Fixed wireless access (FWA) has been a 5G success story over the past couple of years. Fixed wireless wasn’t always a slam dunk – earlier attempts floundered. But in the 5G era, T-Mobile and Verizon fine-tuned the hardware, service and installation process to a point they’re able to generate positive consumer appraisals and steal customers from cable.
Increasingly, “it’s a converged sale,” said Roger Entner, founder of Recon Analytics, during his most recent weekly podcast with Don Kellogg. “The leading indicator for FWA is your mobile provider.”
That’s the strategy of T-Mobile and Verizon, as well as Comcast and Charter Communications. “All of them are trying to make their comprehensive product portfolio better,” he said, adding that AT&T is trying to do the same thing on a more limited basis with Internet Air.
Some people apparently were under the impression that FWA was only a threat to DSL, but it’s also a threat to cable. About nine months ago, Recon Analytics concluded that “FWA is a threat to everybody, and that continues to be true,” Entner said. Based on Recon’s sample of about 12,000 or so FWA customers, 18% never had home broadband before. “That’s a significant expansion of the market.”
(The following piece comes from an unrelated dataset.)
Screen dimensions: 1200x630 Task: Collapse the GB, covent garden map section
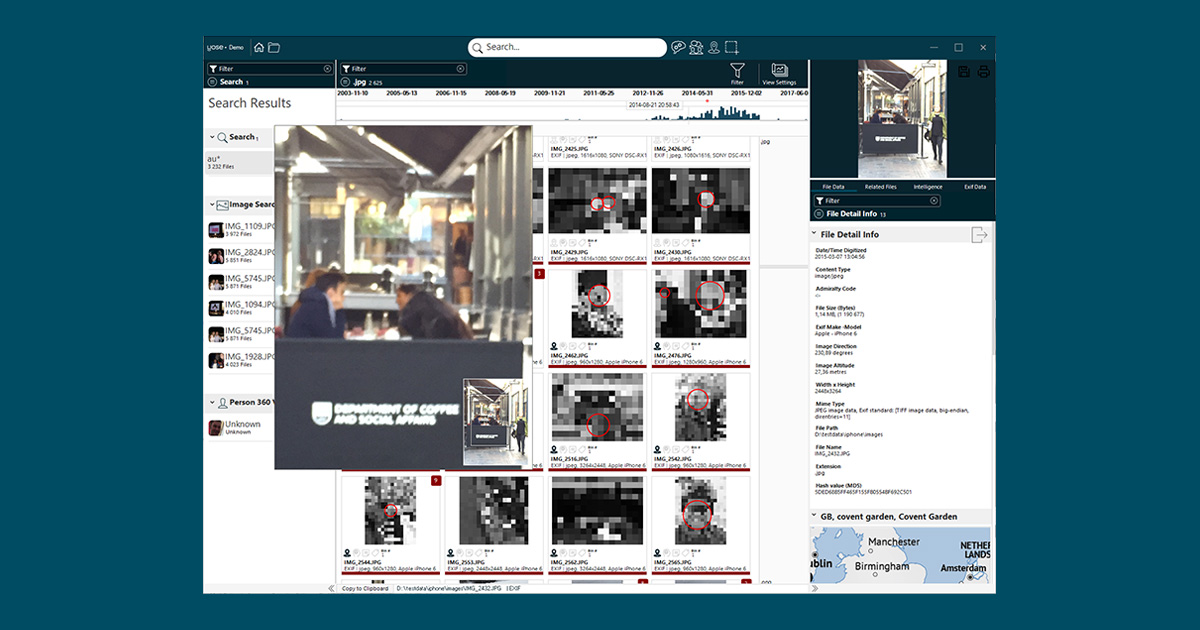point(813,517)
During the first quarter of 2023, Verizon added 393,000 FWA net adds, bringing its total FWA subscriber base to 1.9 million. T-Mobile reported 523,000 net FWA adds during the same period, ending with a total of 3.2 million FWA customers.
All of the Big 3 carriers report their Q2 earnings next week.
Mobile + fixed offer
More than three-quarters of T-Mobile’s FWA customers have T-Mobile as their wireless service provider and the same trend holds for Verizon, Entner said. Their anchor product appears to be the mobile service, with the “upsell” being the fixed wireless offering, Kellogg said. Both T-Mobile and Verizon offer lower home broadband/FWA pricing for customers who also use their mobile service.
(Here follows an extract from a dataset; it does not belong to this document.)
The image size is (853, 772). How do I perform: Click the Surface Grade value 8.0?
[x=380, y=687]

Of course, Cable and DSL companies are feeling the impact, but even fiber is as well, Entner said. Close to 20% of FWA customers are coming from fiber, “because it’s good enough,” and a lot cheaper, he said.
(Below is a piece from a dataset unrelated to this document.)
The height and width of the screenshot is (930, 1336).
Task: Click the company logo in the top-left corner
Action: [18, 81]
That said, the reaction of the big cable companies has been fast and relatively furious. Last year, Comcast launched a website dedicated to slamming T-Mobile’s Home Internet service and plugging Comcast’s Xfinity brand.
More recently, Comcast sent out a mailer advertising a $19.99/month offer for 12 months with a one-year contract for customers new to Xfinity internet. The mailer includes a chart listing four features that Xfinity offers that T-Mobile Home Internet does not offer – all under the heading “Fact for fact, Xfinity beats T-Mobile Home Internet.”
Fierce reached out to T-Mobile for comment on the claims but did not receive a response by press time.
For its part, T-Mobile has demonstrated its own marketing flair with a report describing why cable customers are ditching cable for FWA and stunts like driving a T-Mobile billboard truck around Comcast Center in Philadelphia last year.
While wireless companies take cable customers in the broadband space, cable companies’ revenge, so to speak, is their “massive, massive mobile gains, and we’ll see what happens when they roll out DOCSIS 4.0,” which in the lab is much more reliable than DOCSIS 3 and 3.1, Entner said. “We’ll see if it’s more reliable in the field as well, and what this will do and how they will fight back.”
Analysts at MoffettNathanson pointed out in a report in May that Dish Network was set up by the U.S. government to be the fourth player in the wireless market, replacing Sprint when T-Mobile and Sprint were granted their merger. Fast-forward to Q1 of 2023, and the cable industry added more than 1 million subscribers in just three months, ending with nearly 12 million mobile subscribers combined.
“Cable’s high and rising share of gross additions creates an obvious problem for the incumbent operators,” wrote analyst Craig Moffett. “Cable is crowding out the growth available to the Big Three.” On a net basis, cable accounted for about 75% of total industry phone net additions in Q1, according to the firm.